Neural Radiance Fields (NeRF) is a popular neural expression for novel view synthesis. By querying spatial points and view directions, a multilayer perceptron (MLP) can be trained to output the volume density and radiance at each point, which lets us render novel views of the scene. The original NeRF and its recent variants, however, target opaque scenes dominated by diffuse reflection surfaces and cannot handle complex refractive surfaces well. We introduce NeRFrac to realize neural novel view synthesis of scenes captured through refractive surfaces, typically water surfaces. For each queried ray, an MLP-based Refractive Field is trained to estimate the distance from the ray origin to the refractive surface.
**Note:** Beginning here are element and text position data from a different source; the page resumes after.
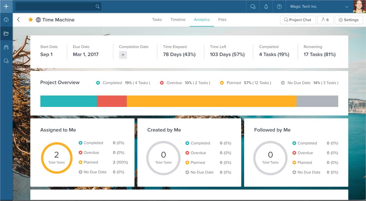This screenshot has width=366, height=201.
Task: Add a completion date with plus button
Action: [123, 55]
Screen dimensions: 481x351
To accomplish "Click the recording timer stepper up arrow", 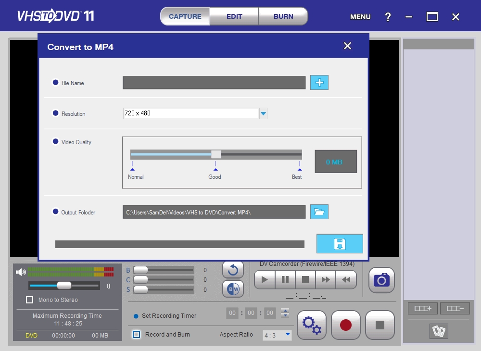I will coord(285,311).

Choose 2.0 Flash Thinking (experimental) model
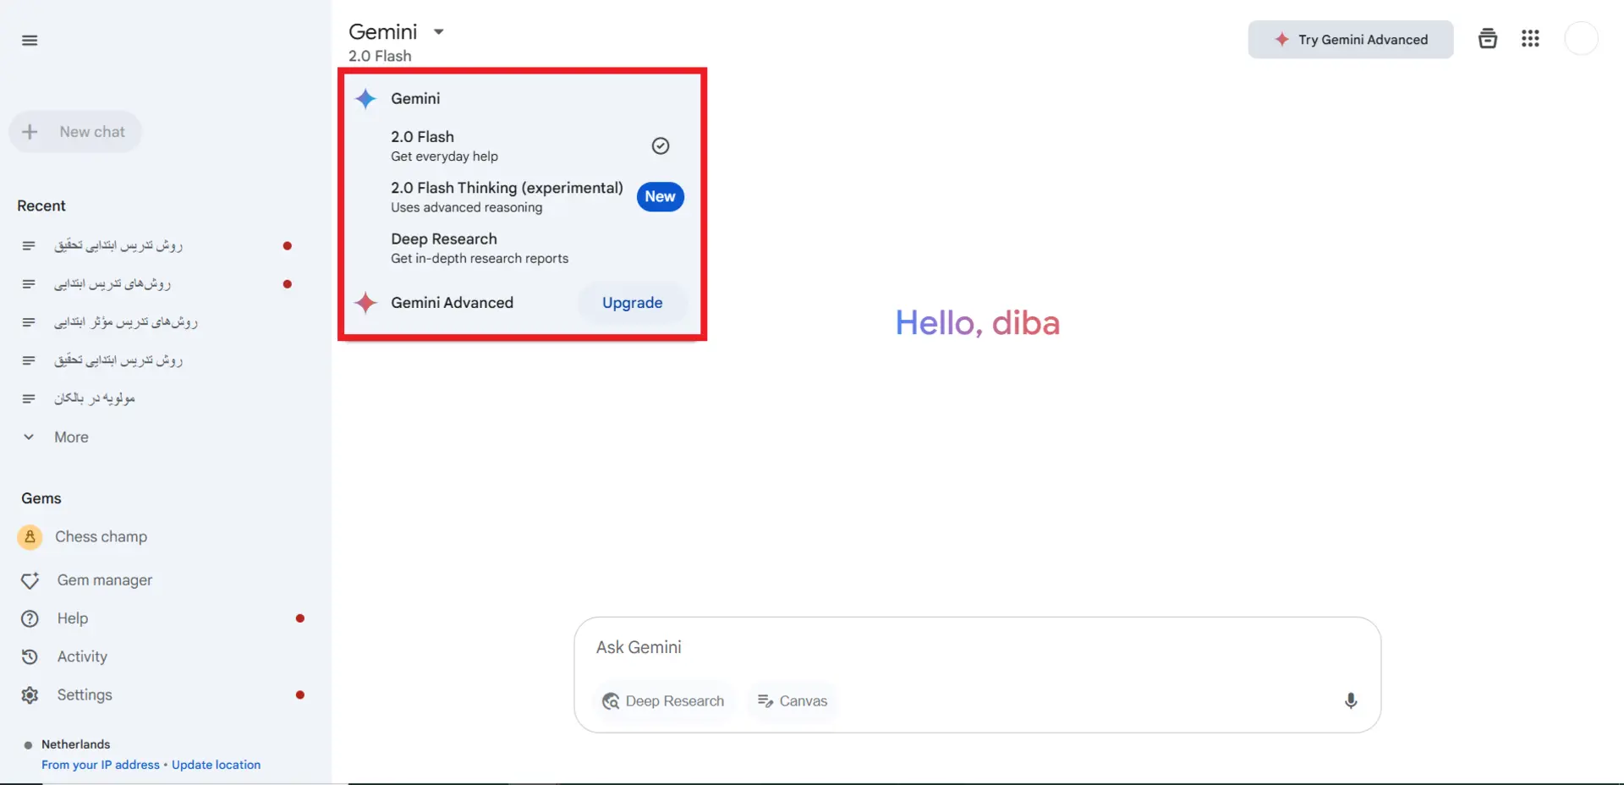(x=522, y=196)
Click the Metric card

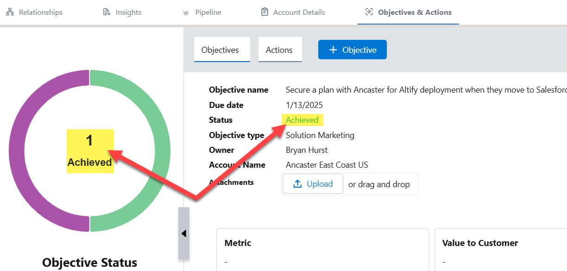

A refracted ray at each intersection point is then computed by Snell's Law, given the input ray and the approximated local normal. Points of the scene are sampled along the refracted ray and are sent to a Radiance Field for further radiance estimation. We show that from a sparse set of images, our model achieves accurate novel view synthesis of the scene underneath the refractive surface and simultaneously reconstructs the refractive surface. We evaluate the effectiveness of our method with synthetic and real scenes seen through water surfaces. Experimental results demonstrate the accuracy of NeRFrac for modeling scenes seen through wavy refractive surfaces.